Carbon accounting – beyond greenwash

Carbon accounting – beyond greenwash

The new environmental reporting regimes are adding to administrative overheads while threatening to expose those merely paying lip service to “green” business practices, warns Karl Campbell. The key is to make them a positive contributor to the business

THE coalition’s ambitious new carbon reduction targets will introduce sweeping changes that pressure organisations to better measure, manage, report and reduce their energy use and carbon emissions – and it’s no bad thing.

Leading companies already view energy efficiency, carbon abatement and environmental performance reporting as essential to their broader strategic goals in areas such as risk management, business continuity and business transformation.

Others have been spurred into action by shareholder agitation, the greening of large investment and pension funds, and the rising influence of initiatives such as the Carbon Disclosure Project and the UK’s Carbon Reduction Commitment Energy Efficiency Scheme (CRC).

Many organisations are cutting operational costs and boosting their green credentials by making targeted strategic investments in corporate sustainability programmes.

The discipline is not without its challenges, however. Carbon accounting is a significant administrative burden. It makes sense then that this is done accurately, methodically and in a way that can be reliably measured against other organisations’ performance, to maximise the reputational benefits and to ensure that all businesses are pulling their weight.

It is for these reasons that there has been a push for mandatory energy and carbon disclosure by bodies such as the Confederation of British Industry, which has called for greater scrutiny, consistency and transparency in corporate sustainability reporting.

Many organisations feel confused and burdened by the disparate demands of numerous carbon reporting regimes currently in operation. These include the Carbon Trust Standard, the Global Reporting Initiative (GRI), the Carbon Disclosure Project (CDP), and the government’s mandatory Carbon Reduction Commitment Energy Efficiency Scheme (CRC).

A recent report by Deloitte noted that more than 90% of listed UK companies fall short of Department for Environment, Food and Rural Affairs’ current carbon accounting recommendations. As few as 20% were able to report progress against specific emissions targets, while only one in a hundred had identified carbon as a designated business risk in its annual report.

This situation isn’t sustainable, however. The Department for Environment, Food and Rural Affairs (Defra) is in final consultation with business about the introduction of broader mandatory carbon reporting legislation due to take effect in 2013.

Four options are under consideration: enhanced voluntary reporting; mandatory reporting for all quoted companies; mandatory reporting for all large companies; and mandatory reporting for all companies whose UK energy consumption exceeds a given threshold.

Some 20,000 UK organisations currently qualify for the CRC Energy Efficiency Scheme, which is designed to contribute to the UK’s goal of reducing carbon emissions by 80% by 2050 from 1990 baseline levels.

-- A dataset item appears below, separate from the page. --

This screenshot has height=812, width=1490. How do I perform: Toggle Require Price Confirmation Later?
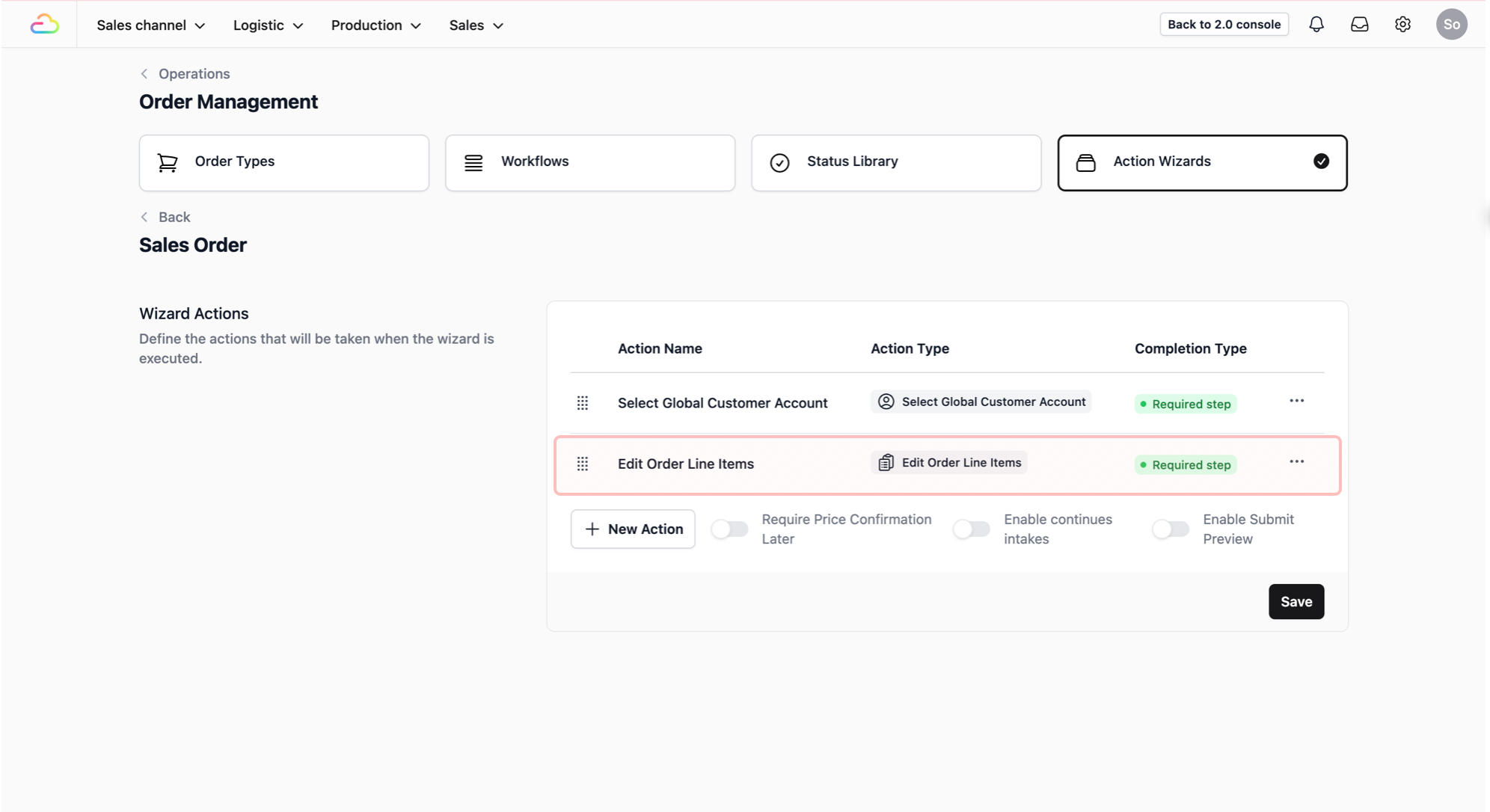tap(729, 529)
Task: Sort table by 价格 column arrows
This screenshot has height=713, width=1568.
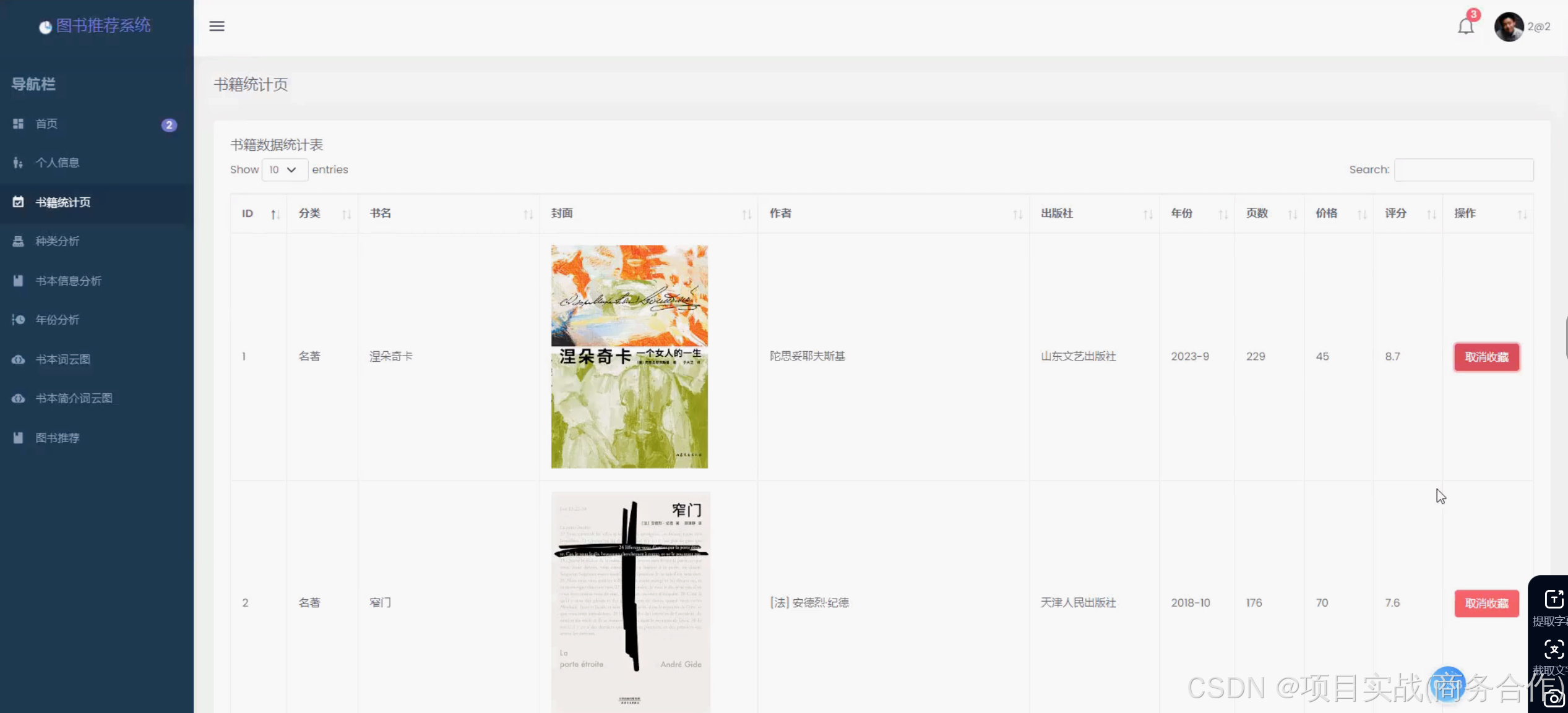Action: coord(1361,214)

Most of these organisations will only need to make an information disclosure once every few years about their electricity usage. However, some 5,000 organisations will be obliged to participate fully in the scheme, which aims to reward good and penalise poor energy and emissions performance.

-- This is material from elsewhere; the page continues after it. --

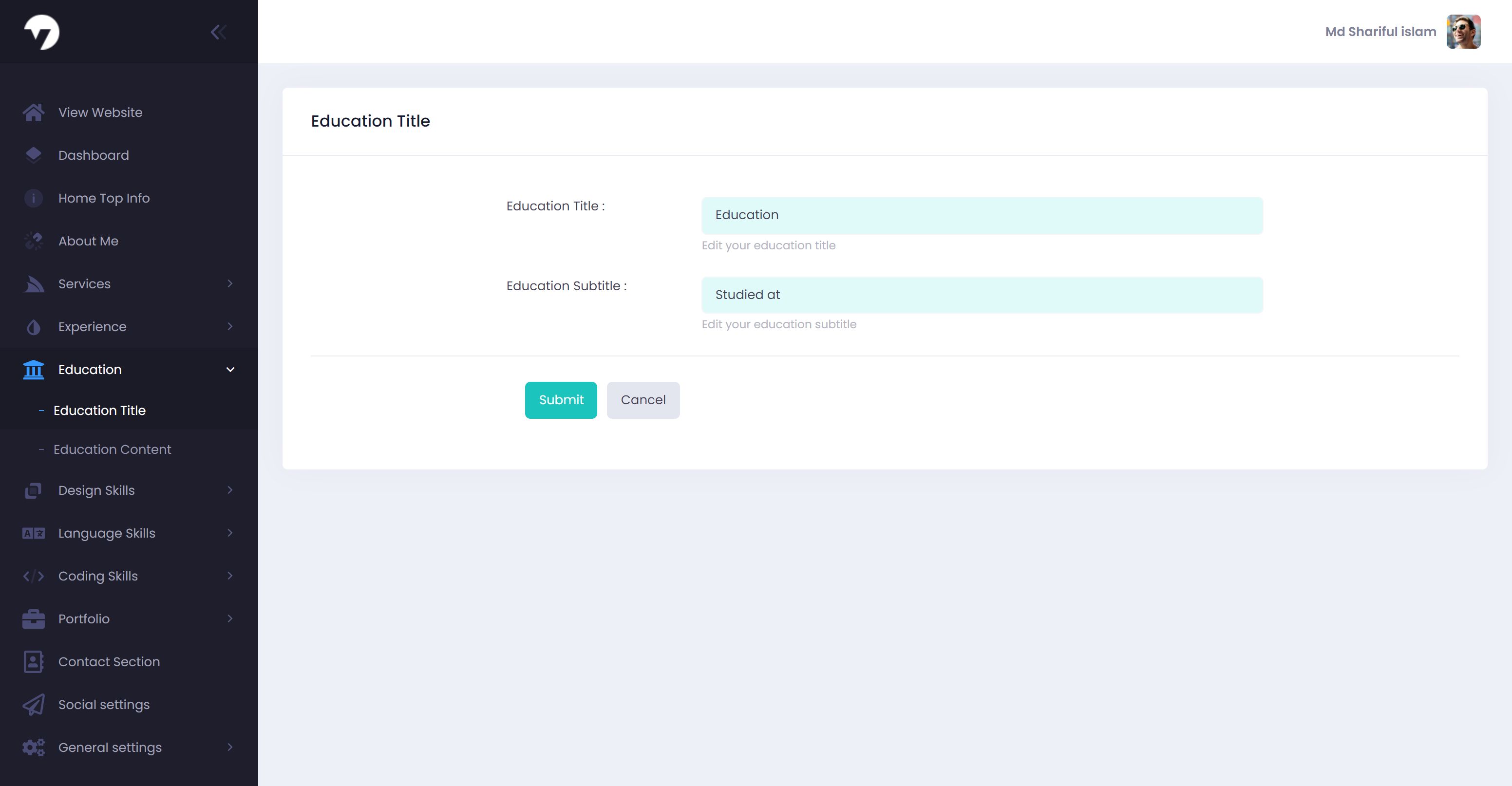Collapse the Education menu chevron
Screen dimensions: 1512x786
[x=230, y=370]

The more carbon an organisation emits, the more allowances it has to purchase, so many organisations now have a clear financial incentive to measure, manage, report and reduce their emissions.

Aligning corporate and sustainability goals For carbon accounting to be more than an administrative expense to a company, organisations need to look for these additional ‘wins’.

This will mean aligning sustainability goals and practices with broader business strategy in areas such as cost reduction, increased efficiency, business transformation, risk management and business continuity.

As things stand, many organisations lack information about precisely how and where energy is being used across their operations, which may span numerous sites and geographic locations. Capturing more information could help trigger significant efficiency gains.

Organisations including Walmart, Target, Cisco, Campbell’s Soup, Hilton, Ford, Chrysler, General Mills, TXU Energy have reported saving tens of millions of dollars through initiatives such as using renewable energy, energy efficiency and recycling schemes. In the UK, Balfour Beatty has committed to a 2020 sustainability vision and roadmap targeting a minimum 10% decline in carbon emissions by 2012 – increasing to 50 per cent by 2020 against a 2010 baseline. It aims to achieve this by embedding sustainability in every aspect of the business – finance, procurement, supply chain, business development, design, human resources, project management and service delivery.

Can carbon accounting be anything more than a PR exercise? Without question – although this alone offers a significant differentiator while the playing field remains uneven. In its most basic form, formal carbon reporting is an expectation, soon to be enshrined in law. In its broadest application, it could be a powerful business tool, shining a light on whole areas of wasteful practice that may have been costing companies dearly.